Growing up, Molly’s father was neglectful, abandoned the family, and left them in poverty. Molly had no space to voice her own needs and was valued only for making her mother feel okay. Molly’s mother with her own unhealed issues had a series of abusive relationships with men while Molly was growing up. Needing to feel loved by men, sexually abused by one of her mother’s boyfriends as a teenager and raped as a young adult, Molly did not trust men nor know how relate to them with confidence. Consequently, Molly learned to take care of others at her own expense.
Over the past 2 years, I have helped Molly to see the self-sacrifice required of her as a child. She is releasing the guilt and shame that have caused her to feel as if she does not deserve to have needs of her own. I have helped her develop the capacity to have empathy for herself, and to reconnect with and express her feeling so that she can begin to know what she really wants.
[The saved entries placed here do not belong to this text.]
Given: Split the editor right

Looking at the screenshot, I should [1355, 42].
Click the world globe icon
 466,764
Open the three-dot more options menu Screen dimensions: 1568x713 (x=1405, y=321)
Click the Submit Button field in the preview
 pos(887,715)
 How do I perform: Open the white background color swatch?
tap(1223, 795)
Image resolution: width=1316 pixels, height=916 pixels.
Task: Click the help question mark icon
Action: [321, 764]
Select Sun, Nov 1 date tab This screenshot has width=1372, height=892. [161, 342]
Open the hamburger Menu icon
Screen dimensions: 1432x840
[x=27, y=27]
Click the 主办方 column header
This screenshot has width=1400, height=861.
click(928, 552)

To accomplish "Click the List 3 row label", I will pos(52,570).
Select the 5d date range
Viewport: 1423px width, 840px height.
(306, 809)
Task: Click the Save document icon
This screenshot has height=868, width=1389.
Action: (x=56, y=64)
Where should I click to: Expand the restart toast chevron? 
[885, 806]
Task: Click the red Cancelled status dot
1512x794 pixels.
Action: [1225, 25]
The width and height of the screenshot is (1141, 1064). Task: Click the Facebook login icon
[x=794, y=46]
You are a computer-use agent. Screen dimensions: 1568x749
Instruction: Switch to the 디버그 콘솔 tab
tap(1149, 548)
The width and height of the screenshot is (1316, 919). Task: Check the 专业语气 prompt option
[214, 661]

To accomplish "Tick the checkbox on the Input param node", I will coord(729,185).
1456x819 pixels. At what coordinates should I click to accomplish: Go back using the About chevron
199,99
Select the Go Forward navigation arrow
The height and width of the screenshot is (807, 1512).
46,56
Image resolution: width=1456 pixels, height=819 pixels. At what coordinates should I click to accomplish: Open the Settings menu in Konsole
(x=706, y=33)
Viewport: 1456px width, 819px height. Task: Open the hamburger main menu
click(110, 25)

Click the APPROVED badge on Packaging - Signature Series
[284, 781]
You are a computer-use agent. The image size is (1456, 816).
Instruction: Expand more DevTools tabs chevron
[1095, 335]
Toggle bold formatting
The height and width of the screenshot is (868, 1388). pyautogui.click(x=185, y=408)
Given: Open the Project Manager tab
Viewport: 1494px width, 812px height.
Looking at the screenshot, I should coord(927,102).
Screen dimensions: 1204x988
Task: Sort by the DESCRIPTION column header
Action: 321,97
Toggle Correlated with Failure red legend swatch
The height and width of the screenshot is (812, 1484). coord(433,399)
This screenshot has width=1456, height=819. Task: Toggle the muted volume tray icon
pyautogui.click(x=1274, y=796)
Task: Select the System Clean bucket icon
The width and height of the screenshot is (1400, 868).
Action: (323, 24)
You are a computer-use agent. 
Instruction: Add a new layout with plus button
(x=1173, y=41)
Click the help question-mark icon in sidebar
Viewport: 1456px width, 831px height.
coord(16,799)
No longer trapped with emotions that she does not comprehend or have control over, Molly understands herself better. Consequently, her depressive symptoms are almost entirely gone. She is now able to say no to others and hear what she authentically wants. She is exploring her lack of trust in men, beginning to understand why she is single, and do the work necessary to rectify this. She is finding more value in her work, has been promoted, has a staff that supports her, and she can now say that she likes herself.